Conditional Nature of Credit Notes under Section 34 of the CGST Act

GST credit and debit notes play a significant role in the regulation of transactions under the CGST Act. Section 34 of the Act outlines the provisions governing credit and debit notes, their issuance, and the conditions that must be met for eligibility. With the recent development of mandate credit and debit notes for e-invoicing and the revision of the e-invoicing threshold. It has become important for businesses to gain insights into the conditional nature of GST credit notes and their significance in the GST framework.

Section 34: Credit and Debit Note Provisions:

Section 34(1) of the CGST Act primarily addresses the issuance of credit and debit notes. This section allows a registered person who has supplied goods or services to issue one or more credit notes to the recipient under specific circumstances. For example, where the taxable value or tax charged on the original tax invoice exceeds the taxable value or tax payable for the supply, or where the goods are returned by the recipient, or where the supplied goods or services are found to be deficient.

Reasons for issuing GST credit notes:

According to Section 34(1) of the CGST Act, when a tax invoice is issued and it also needs to be amended to reduce the tax liability stated on it, the supplier may issue a credit note. The seller may issue a credit note for a variety of reasons, for example:

1. If the purchaser returns due to quality issues, service rejection, or damaged goods receipt.

2. Higher charges were incorrectly collected from the buyer, or the buyer paid more than the invoiced value.

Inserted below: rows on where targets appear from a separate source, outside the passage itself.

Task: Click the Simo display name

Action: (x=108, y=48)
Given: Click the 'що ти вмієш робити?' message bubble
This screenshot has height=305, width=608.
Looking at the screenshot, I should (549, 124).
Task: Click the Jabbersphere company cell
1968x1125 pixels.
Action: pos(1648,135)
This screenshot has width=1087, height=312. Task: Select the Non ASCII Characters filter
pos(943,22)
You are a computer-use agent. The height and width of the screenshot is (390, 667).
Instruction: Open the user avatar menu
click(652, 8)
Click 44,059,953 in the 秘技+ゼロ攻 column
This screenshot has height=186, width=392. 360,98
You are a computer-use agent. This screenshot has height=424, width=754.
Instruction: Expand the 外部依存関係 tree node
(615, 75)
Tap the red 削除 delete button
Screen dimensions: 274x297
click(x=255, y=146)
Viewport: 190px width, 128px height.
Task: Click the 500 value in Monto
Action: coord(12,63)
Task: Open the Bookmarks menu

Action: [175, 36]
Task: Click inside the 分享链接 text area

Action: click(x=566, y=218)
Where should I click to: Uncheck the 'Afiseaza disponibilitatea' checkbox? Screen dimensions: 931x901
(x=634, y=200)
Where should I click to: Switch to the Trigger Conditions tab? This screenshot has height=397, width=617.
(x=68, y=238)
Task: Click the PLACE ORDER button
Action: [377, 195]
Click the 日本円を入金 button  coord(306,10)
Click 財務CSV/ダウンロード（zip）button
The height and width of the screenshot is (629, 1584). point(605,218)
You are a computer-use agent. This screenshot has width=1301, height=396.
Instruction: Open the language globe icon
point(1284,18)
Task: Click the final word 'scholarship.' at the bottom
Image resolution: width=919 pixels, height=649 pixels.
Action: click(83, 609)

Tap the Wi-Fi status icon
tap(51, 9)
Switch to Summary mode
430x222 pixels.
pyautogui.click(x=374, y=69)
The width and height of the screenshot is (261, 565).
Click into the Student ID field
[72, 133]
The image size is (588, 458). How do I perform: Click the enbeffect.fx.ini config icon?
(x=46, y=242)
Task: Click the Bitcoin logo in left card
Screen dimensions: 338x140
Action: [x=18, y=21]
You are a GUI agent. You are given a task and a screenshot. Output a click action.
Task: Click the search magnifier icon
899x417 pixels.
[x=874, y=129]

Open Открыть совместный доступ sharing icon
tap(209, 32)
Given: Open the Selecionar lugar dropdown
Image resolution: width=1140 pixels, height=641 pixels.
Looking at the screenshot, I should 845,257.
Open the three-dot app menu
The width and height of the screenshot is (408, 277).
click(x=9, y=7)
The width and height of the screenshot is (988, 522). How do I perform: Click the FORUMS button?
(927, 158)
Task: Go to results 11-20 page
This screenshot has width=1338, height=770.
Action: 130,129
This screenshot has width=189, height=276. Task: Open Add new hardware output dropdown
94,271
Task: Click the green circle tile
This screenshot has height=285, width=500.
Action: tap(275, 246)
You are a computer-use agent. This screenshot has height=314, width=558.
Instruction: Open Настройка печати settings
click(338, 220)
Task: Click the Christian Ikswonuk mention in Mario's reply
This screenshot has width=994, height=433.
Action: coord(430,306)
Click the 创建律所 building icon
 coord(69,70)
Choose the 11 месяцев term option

3. If the supplier gives buyer a post-sale discount.

4. The amount received by the customer is less than the amount stated on the tax invoice. 

5. Canceling any outstanding invoice payments.

6. Any other similar reason.

The reasons for issuing GST credit notes are clearly stated in Section 34(1) of the CGST Act to cover sales returns (goods returned by the customer) and quality rejections (deficient goods or services). And it also provides flexibility to cover scenarios such as rate revisions or discounts given,

Time Limit for Issuing GST Credit Notes:

Section 34(2) of the CGST Act sets a time limit for suppliers to issue GST credit notes. 

“Any registered person who issues a credit note in relation to a supply of goods or services or both shall declare the details of such credit note in the return for the month during which such credit note has been issued but not later than the 30th day of September following the end of the financial year in which such supply was made, or the date of furnishing of the relevant annual return, whichever is earlier, and the tax liability shall be adjusted in such manner as may be prescribed. Provided that no reduction in output tax liability of the supplier shall be permitted, if the incidence of tax and interest of such supply has been passed on to any other person“.

According to this provision, a registered person must declare the details of the credit note in the return for the month in which it is issued but no later than the 31st October following the end of the financial year in which the supply was made. This means that the GST credit note can be included in the return for the month of October following the end of the financial year to which the original invoice pertains. After this deadline, the supplier can issue a financial credit note (credit note without GST) to settle the accounts.

Conditions for Issuing GST Credit Notes:

Section 15(3)(b) of the CGST Act lays out the conditions that a supplier must fulfill to issue a GST credit note in the case of discounts. These conditions include:

1. Mentioning the discount on the invoice before or at the time of supply, 

2. If the discount is established through an agreement entered into before 

3. At the time of supply and specifically linked to the original invoice. 

Additionally, the customer must reverse the input tax credit attributable to the discount.


From the analysis of Section 34 of the CGST Act, it is evident that the issuance of GST credit notes is conditional and not mandatory. The use of the term "may" in Section 34(1), the time limits imposed by Section 34(2), and the fulfillment of conditions outlined in Section 15(3)(b) indicate that a supplier can issue a GST credit note only if the specified conditions are satisfied. It is important for businesses to understand these provisions and comply with the prescribed requirements when issuing credit notes under the GST framework.